Gute Gründe, dass der Wolf zurück ist
Viele Menschen sehen die Rückkehr des Wolfes mit gemischten Gefühlen. Die Debatte darüber ist sehr emotionsgeladen und Forderungen nach Abschussgenehmigungen der geschützten Tiere werden laut. Neben Angst und Besorgnis gibt es aber auch die Freude über die Rückkehr des Wolfes. Er gilt nämlich als ein wichtiger und unverzichtbarer Teil unseres heimischen Ökosystems. Im Rudel jagt der Wolf vorzugsweise alte oder kranke Tiere. Deshalb wird er auch als die Gesundheitspolizei des Waldes bezeichnet. Durch das natürliche Ausselektieren wird der Wildbestand fit gehalten und die Anzahl der Tiere reguliert. Das ist wichtig für den Baumnachwuchs in unseren heimischen Wäldern. Viele Wildtiere wie Rehe oder Hirsche fressen am liebsten die Knospen von jungen Bäumen und anderen Pflanzen und hindern sie dadurch am Wachsen. Kippt das Gleichgewicht, hat das Auswirkungen auf die Entwicklung unserer Wälder. „Aktuell gibt es in Österreich noch zu wenig Wölfe, dass man ihren Einfluss auf das Wild bemerken würde. Doch grundsätzlich spielt der Wolf für die Gesundheit des Waldes eine essenzielle Rolle“, so Pichler. Wölfe sind zudem dem Menschen gegenüber sehr scheu. Wirklich gefährlich werden sie nur, wenn sie krank sind oder an Hunger leiden. Eine Begegnung zwischen Mensch und Wolf ist laut Biolog:innen nicht auszuschließen, aber sehr unwahrscheinlich.
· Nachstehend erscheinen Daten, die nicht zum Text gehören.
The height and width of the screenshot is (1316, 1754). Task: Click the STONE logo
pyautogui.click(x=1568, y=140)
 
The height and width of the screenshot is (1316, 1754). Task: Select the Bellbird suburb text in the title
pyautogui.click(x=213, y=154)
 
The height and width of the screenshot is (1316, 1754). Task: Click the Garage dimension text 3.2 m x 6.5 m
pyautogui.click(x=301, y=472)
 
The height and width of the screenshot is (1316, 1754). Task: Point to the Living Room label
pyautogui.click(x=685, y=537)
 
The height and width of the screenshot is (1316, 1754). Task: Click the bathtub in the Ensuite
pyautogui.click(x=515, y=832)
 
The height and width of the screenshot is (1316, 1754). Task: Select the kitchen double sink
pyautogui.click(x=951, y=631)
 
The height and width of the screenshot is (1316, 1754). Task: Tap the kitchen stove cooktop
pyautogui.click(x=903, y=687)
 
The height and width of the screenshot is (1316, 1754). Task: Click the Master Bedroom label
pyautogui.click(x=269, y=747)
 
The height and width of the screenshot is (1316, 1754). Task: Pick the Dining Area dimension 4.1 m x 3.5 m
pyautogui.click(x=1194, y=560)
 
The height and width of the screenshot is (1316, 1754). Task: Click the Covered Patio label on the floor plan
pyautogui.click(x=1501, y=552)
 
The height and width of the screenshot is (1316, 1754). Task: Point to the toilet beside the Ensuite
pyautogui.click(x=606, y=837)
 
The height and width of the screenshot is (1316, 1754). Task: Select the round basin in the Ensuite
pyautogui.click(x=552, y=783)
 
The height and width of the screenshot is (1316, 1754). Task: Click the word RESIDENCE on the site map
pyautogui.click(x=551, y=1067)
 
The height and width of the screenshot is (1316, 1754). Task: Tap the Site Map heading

„Die Verantwortung liegt bei uns allen!“
Für Albin Blaschka ist es wichtig, dass es zu einem Umdenken in der gesamten Gesellschaft kommt. „Damit eine friedliche Koexistenz mit dem Wolf überhaupt funktionieren kann, ist es wichtig, dass nicht nur Wolf, Schafe und Bauern etwas verändern. Wir alle müssen etwas tun“, so Blaschka. Laut dem Experten braucht es Aufklärung. Angefangen damit, dass sich das Bild des Wolfes in der Gesellschaft ändert. „Der Wolf ist kein bösartiges Raubtier, er ist aber auch kein Kuscheltier – wie alle Tiere auf der Alm oder im Wald. Wir Menschen müssen endlich lernen, ihnen auch dementsprechend gegenüberzutreten und beispielsweise auf der Alm den eigenen Hund nicht freilaufen zu lassen. Oder durch Gebiete zu gehen, die gerade abgesperrt sind. Denn ein Wolf kann Schilder oder Absperrungen nicht lesen oder erkennen, wir Menschen aber schon“, erklärt Blaschka. Deswegen ist es für ihn essenziell eine ganzheitliche Lösung zu finden. Der Wolf ist gekommen, um zu bleiben. Es liegt nun an uns, zu lernen, mit ihm friedlich zusammenzuleben.